Safety issues associated with thermal runaway (TR) in batteries have attracted extensive research attention. However, understanding and predicting TR encounter significant challenges due to the complexities of chemical reactions, venting events, thermal stratification, multiphase interactions, and variable boundary conditions. These challenges are further complicated by intrinsic battery degradation, a phenomenon often insufficiently characterized and governed by multiple mechanisms. These primarily include the depletion of electrolyte and active materials, thickening of the solid-electrolyte-interphase (SEI), and formation of lithium plating and dendrites. Such degradation alters the battery's materials and structure, directly causing electrochemical performance penalties and potentially affecting its TR behavior. This study examines the TR behavior of commercial 18,650 cells with lithium nickel cobalt manganese oxide (NCM) cathodes, focusing on degradation associated typical usage scenarios: long-term cycling, low-temperature cycling, dynamic cycling with calendar aging. We employ Electrochemical Impedance Spectroscopy (EIS) to probe internal changes in the electrochemical properties of aged cells compared to fresh counterparts. The EIS results reveal pronounced SEI impedance and substantially increased charge transfer impedance in long-term cycled cells.

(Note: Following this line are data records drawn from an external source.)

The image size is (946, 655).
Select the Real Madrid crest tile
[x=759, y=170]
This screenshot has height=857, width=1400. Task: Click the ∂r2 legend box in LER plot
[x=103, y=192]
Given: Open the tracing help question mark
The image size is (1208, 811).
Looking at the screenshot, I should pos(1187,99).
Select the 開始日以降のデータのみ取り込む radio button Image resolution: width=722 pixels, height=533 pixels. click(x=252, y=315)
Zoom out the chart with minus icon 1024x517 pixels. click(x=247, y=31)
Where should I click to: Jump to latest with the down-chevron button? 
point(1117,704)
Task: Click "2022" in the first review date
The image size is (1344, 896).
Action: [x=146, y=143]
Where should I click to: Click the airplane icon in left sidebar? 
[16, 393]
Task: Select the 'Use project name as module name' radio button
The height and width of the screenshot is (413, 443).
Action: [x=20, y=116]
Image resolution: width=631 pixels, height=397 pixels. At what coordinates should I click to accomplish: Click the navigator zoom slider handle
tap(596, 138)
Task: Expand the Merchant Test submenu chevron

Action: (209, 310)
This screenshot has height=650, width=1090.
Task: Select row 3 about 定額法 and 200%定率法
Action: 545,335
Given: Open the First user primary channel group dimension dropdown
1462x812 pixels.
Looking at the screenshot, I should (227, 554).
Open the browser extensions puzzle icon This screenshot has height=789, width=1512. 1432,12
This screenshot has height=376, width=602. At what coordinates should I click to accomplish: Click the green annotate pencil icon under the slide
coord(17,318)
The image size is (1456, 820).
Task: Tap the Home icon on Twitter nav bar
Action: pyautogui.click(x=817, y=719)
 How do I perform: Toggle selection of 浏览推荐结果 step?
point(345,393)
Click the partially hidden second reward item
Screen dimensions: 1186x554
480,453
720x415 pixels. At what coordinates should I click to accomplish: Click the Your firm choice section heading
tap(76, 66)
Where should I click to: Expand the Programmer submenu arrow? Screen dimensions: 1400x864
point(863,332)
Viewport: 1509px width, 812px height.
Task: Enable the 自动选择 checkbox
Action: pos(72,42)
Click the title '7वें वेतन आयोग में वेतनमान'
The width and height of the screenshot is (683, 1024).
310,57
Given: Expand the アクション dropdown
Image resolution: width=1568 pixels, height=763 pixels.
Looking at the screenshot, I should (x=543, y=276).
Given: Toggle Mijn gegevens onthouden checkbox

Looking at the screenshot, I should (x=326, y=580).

TR tests were conducted using an Accelerating Rate Calorimeter (EV+ ARC, Thermal Hazard Technology) following the heat-wait-seek (HWS) strategy. Our findings indicate a significant impact of aging mechanisms on second-life battery safety. Specifically, cells subjected to low-temperature cycling demonstrated a considerably lower onset temperature for exothermic reactions, and shorter TR delay time, despite all aged cells showing similar state of health. Furthermore, the temperature corresponding to the cell voltage drop is consistently much lower for aged cells with dynamic cycling and calendar aging.